Hi..I don’t understand the way you found the region -1 < x < 9 as an absolute value inequality. I understood that midpoint is 4 , and 9 is distance of 5 from 4..then what about -1.

and the distance from 4 (viz. |x – 4|) can’t equal 5, but it can be anything up to 5. Thus

|x – 4|< 5?? I am lacking some basic things:(.

Pls explain it:)

Dear Anusha,

I’m happy to respond. 🙂 Imagine it this way. Imagine standing on the number line, at x = 4, the midpoint. If I walk 5 units to the right, I will be at +9. If I walk 5 units to the left, I will be at -1. I urge you to draw a number line on paper and verify this for yourself. The points -1 & 9 are the two points at a distance of 5 from the point 4. The allowable points have to have

lessdistance, so they arebetween-1 and 9. Again, I urge to you draw this out on paper so you can see it.Does all this make sense?

Mike 🙂

Hi… The solution to the “a challenging absolute value practice question” says that y must be negative but in that case mode of y would be +ve y and -y would also be +ve, therefore resultant eqtn should be x+2y =6 and not x-2y=6

Manisha: This is subtle point that confuses many people. Technically, the “-” sign as three different roles:

(a) in front of a number, it’s a minus sign

(b) between two terms, it’s a subtraction sign

(c) in front of a variable, it’s an OPPOSITE sign.

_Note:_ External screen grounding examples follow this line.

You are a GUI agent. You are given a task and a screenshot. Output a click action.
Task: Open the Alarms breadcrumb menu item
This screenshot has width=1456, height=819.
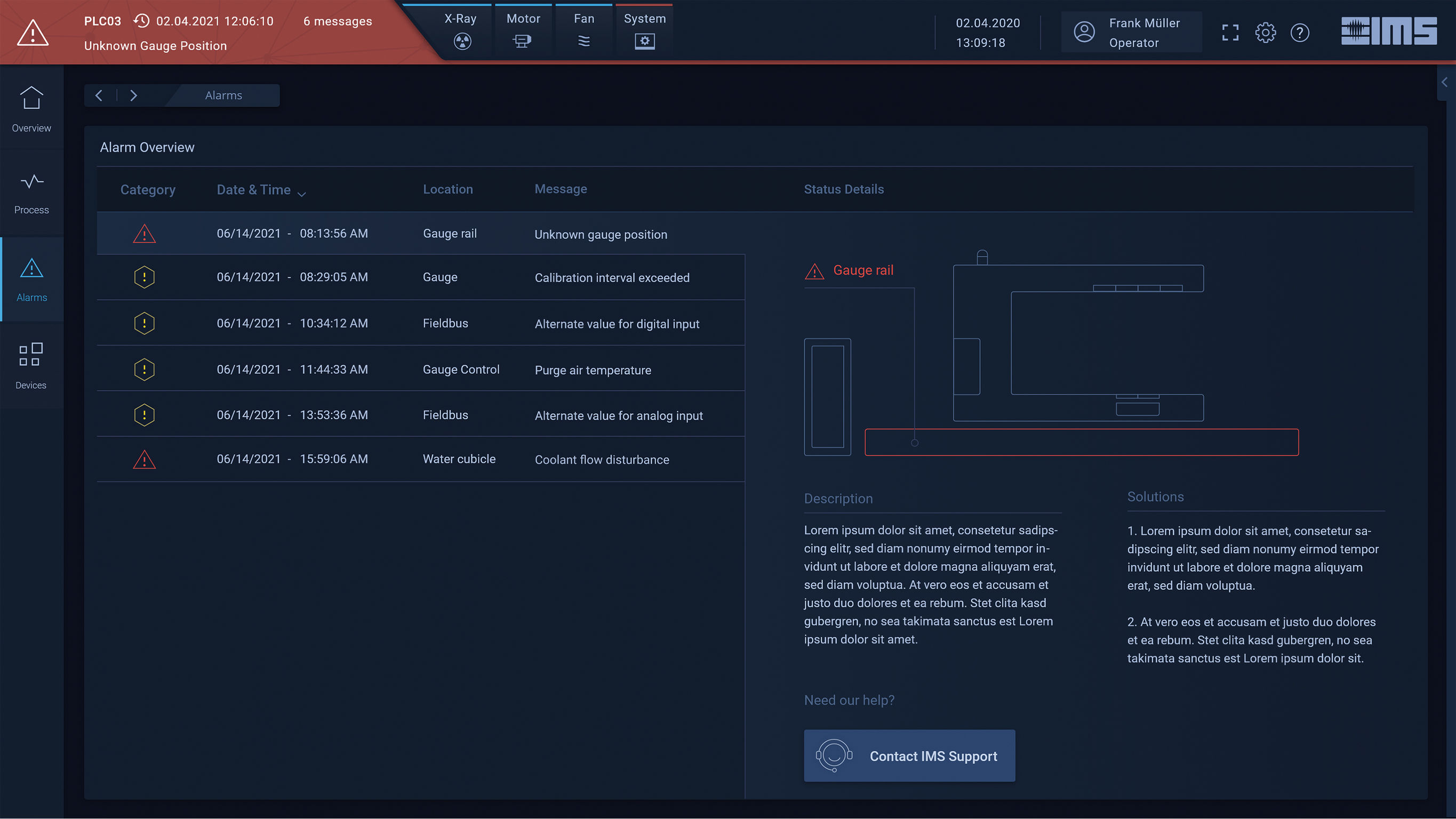pos(223,95)
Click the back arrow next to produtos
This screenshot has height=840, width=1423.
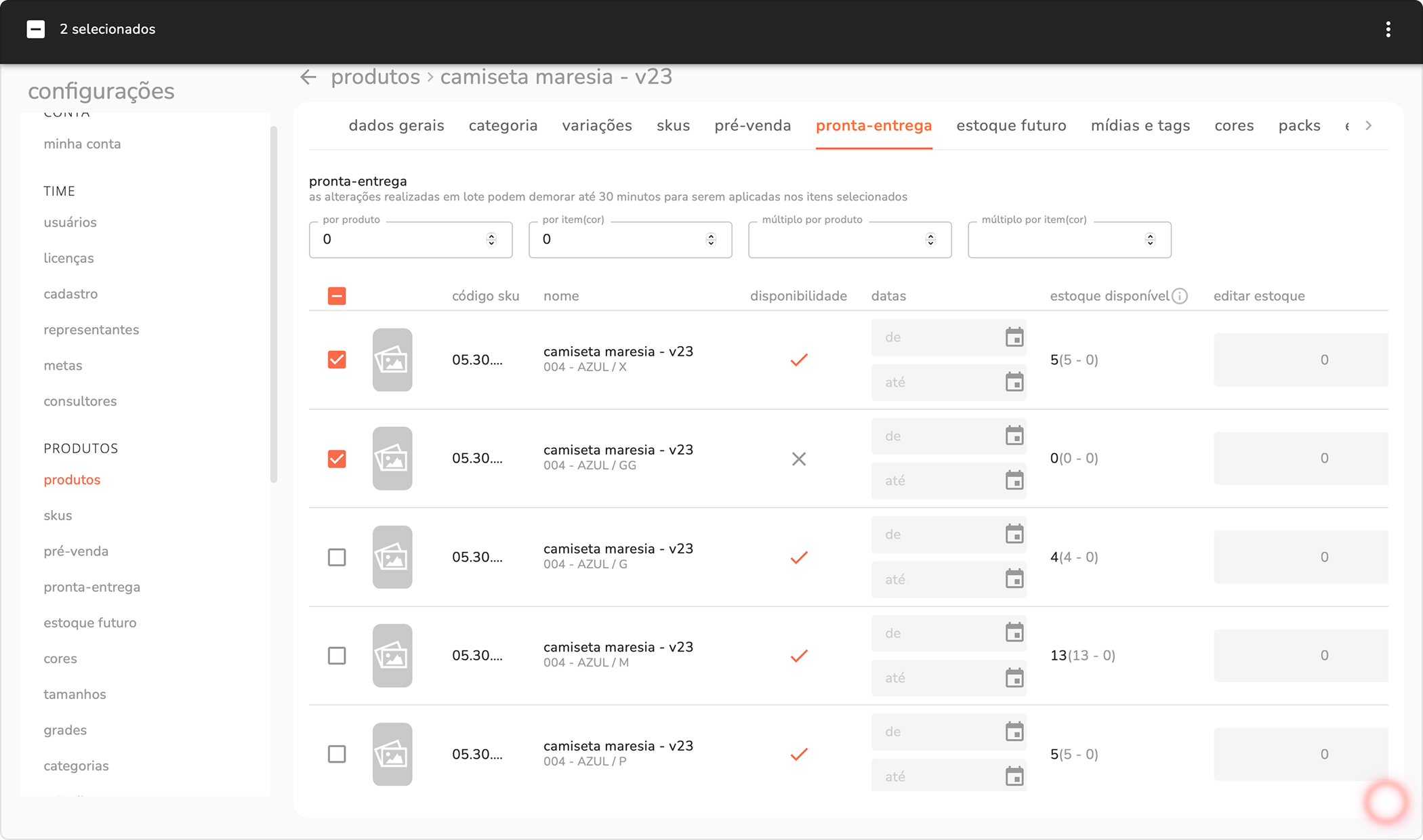[x=308, y=77]
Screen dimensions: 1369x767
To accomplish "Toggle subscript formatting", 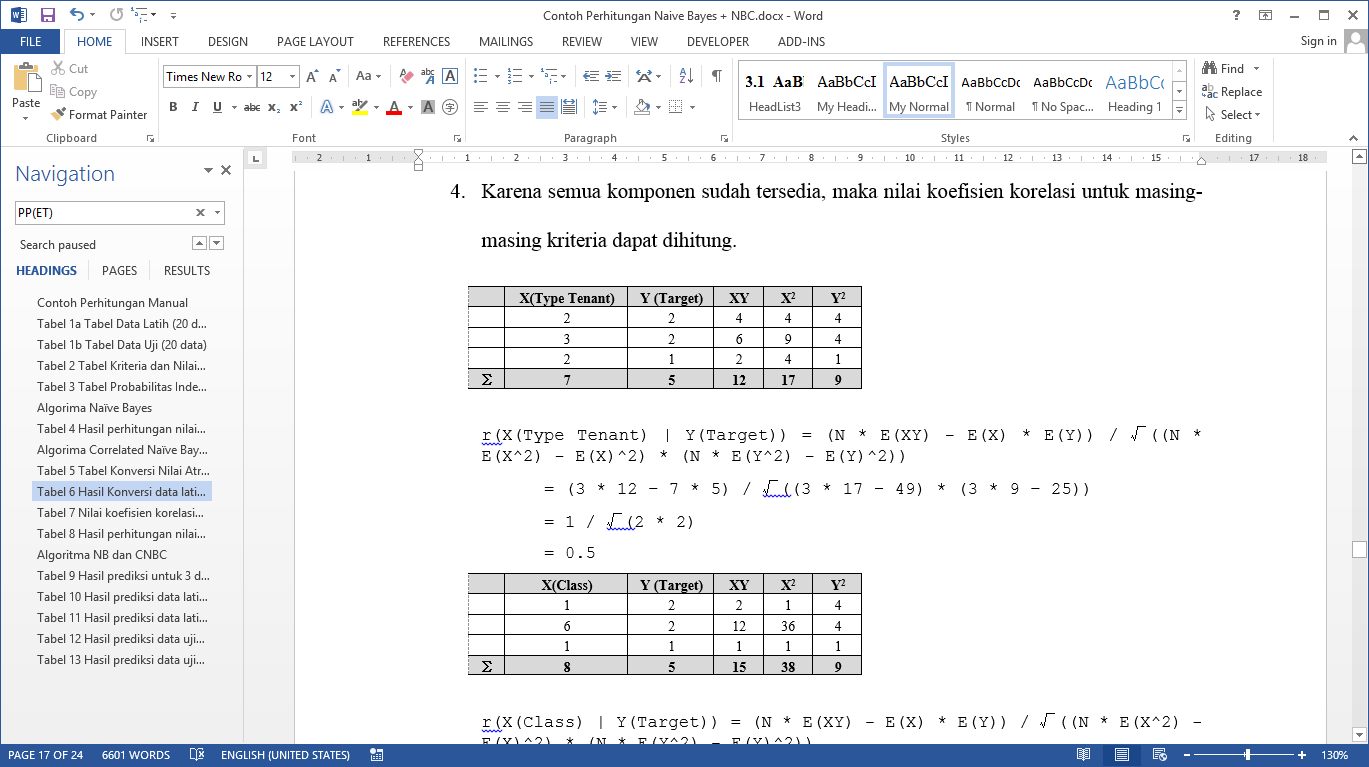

In particular, if we know that y must be a negative number, as we deduce in this solution. the y is negative, and (-y), using the opposite sign, is positive, because the opposite sign changes a variable to the opposite of its original value. Thus, if we know y is negative, we know |y| = -y —- again, in front of a variable, that is NOT a negative sign, but rather an *opposite* sign. Thus, the equations that appear in the solution are correct.

Does all this make sense?

Mike 🙂